Dataset entries

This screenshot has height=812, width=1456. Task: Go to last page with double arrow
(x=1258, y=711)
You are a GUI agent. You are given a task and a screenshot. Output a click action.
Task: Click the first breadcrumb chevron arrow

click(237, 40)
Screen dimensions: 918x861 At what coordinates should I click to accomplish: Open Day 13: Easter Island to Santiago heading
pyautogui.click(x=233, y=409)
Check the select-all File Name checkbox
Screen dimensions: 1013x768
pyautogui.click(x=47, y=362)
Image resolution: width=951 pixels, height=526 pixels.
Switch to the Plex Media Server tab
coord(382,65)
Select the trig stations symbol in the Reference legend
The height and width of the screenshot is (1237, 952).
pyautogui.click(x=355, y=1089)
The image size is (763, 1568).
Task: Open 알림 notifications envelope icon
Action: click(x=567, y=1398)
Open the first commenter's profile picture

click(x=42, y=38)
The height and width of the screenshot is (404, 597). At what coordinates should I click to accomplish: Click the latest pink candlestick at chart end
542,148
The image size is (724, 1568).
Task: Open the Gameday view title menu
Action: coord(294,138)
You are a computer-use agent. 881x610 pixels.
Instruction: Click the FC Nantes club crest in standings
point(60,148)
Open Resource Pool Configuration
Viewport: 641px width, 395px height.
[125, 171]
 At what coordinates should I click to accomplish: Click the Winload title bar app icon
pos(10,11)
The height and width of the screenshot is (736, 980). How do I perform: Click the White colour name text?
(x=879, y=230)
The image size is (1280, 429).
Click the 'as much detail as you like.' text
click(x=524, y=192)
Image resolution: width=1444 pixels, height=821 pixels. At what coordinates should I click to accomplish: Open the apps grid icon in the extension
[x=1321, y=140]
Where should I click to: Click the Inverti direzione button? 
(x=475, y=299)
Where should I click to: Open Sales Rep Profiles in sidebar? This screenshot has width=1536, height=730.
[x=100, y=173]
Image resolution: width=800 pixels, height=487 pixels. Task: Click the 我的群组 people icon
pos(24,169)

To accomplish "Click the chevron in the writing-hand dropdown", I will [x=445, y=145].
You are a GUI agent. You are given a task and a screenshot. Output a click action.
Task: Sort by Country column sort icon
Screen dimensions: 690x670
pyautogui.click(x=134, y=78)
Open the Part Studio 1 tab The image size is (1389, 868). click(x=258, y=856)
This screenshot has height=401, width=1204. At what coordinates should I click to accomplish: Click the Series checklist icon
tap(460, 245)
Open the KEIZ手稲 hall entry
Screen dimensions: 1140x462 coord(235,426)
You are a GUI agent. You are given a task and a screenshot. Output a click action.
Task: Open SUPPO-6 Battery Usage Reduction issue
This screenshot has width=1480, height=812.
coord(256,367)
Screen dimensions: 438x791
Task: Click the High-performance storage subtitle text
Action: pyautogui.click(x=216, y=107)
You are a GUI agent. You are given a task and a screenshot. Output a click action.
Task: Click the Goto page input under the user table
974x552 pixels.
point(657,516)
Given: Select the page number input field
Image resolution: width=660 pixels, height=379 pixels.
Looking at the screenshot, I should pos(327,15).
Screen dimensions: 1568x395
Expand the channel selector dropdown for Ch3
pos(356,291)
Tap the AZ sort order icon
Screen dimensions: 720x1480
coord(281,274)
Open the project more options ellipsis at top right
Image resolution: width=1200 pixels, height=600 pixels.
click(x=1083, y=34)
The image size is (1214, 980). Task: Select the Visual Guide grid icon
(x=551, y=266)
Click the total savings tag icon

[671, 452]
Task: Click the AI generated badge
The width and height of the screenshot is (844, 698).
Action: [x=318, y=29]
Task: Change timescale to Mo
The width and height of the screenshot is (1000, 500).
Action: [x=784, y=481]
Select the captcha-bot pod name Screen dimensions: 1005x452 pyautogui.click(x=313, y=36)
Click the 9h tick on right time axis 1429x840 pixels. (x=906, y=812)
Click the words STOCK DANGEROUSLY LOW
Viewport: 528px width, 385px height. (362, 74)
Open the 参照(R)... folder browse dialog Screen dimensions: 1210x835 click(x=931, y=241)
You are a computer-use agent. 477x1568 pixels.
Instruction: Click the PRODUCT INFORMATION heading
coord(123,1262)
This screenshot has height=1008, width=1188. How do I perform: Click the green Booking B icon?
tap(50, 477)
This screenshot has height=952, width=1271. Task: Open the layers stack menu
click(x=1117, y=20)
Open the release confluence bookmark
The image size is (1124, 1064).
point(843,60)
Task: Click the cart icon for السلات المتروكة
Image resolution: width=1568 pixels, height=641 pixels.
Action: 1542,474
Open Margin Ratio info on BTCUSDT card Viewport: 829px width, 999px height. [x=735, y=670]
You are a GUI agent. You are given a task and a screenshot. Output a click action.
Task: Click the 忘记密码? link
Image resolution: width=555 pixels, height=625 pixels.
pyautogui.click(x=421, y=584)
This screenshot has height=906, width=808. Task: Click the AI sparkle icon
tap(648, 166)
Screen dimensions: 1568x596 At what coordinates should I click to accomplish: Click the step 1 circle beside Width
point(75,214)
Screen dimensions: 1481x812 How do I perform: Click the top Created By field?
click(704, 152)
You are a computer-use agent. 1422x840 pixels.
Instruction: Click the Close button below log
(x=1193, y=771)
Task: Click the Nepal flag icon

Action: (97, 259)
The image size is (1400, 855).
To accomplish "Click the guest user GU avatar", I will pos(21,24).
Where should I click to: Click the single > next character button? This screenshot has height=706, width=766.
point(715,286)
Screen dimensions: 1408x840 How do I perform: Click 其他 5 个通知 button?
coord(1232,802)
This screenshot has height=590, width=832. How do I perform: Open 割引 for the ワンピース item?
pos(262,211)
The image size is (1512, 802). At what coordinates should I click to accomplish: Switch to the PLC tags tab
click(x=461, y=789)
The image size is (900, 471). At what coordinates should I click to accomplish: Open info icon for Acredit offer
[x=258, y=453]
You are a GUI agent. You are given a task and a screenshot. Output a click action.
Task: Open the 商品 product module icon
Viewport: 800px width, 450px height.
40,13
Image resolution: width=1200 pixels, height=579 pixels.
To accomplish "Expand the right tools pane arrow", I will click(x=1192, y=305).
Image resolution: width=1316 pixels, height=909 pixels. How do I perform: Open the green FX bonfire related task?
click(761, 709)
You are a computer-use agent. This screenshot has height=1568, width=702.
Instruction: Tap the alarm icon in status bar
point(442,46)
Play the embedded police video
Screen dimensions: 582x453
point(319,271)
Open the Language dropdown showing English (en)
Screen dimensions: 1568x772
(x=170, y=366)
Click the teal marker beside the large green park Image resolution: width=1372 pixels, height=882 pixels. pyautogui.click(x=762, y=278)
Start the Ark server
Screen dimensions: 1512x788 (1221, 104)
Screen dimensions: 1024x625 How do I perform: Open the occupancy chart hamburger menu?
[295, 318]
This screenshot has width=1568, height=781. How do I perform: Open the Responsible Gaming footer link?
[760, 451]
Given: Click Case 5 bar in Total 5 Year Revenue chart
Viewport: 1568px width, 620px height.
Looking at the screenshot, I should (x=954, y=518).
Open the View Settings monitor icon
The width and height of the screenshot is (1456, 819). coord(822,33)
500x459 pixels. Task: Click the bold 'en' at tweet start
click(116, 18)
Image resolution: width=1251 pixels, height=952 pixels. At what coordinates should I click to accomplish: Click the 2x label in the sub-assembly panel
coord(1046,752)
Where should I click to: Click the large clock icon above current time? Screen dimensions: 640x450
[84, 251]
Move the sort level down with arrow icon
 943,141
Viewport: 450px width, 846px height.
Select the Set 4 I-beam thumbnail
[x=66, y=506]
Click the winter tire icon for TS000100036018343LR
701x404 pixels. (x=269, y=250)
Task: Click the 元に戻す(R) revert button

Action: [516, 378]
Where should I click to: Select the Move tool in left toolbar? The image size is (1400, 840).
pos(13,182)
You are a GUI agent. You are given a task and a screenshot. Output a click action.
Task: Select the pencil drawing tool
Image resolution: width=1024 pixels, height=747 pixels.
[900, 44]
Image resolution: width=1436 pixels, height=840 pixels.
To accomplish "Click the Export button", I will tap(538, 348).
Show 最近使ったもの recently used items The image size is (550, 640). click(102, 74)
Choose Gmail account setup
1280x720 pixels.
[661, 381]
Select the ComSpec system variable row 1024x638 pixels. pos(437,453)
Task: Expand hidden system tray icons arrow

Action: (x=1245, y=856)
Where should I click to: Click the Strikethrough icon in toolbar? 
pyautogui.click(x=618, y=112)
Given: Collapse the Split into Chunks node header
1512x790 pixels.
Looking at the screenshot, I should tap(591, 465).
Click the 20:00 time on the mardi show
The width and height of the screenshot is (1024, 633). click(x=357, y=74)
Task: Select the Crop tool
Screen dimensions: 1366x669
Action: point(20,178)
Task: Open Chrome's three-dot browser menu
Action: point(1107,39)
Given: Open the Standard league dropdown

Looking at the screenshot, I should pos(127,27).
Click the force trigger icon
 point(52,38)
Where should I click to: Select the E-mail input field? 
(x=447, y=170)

_PROBLEM REQUIREMENTS_
How many lines in the items above contain the string "sort"? Reply with the number only.

_ANSWER TO THIS EXERCISE_
3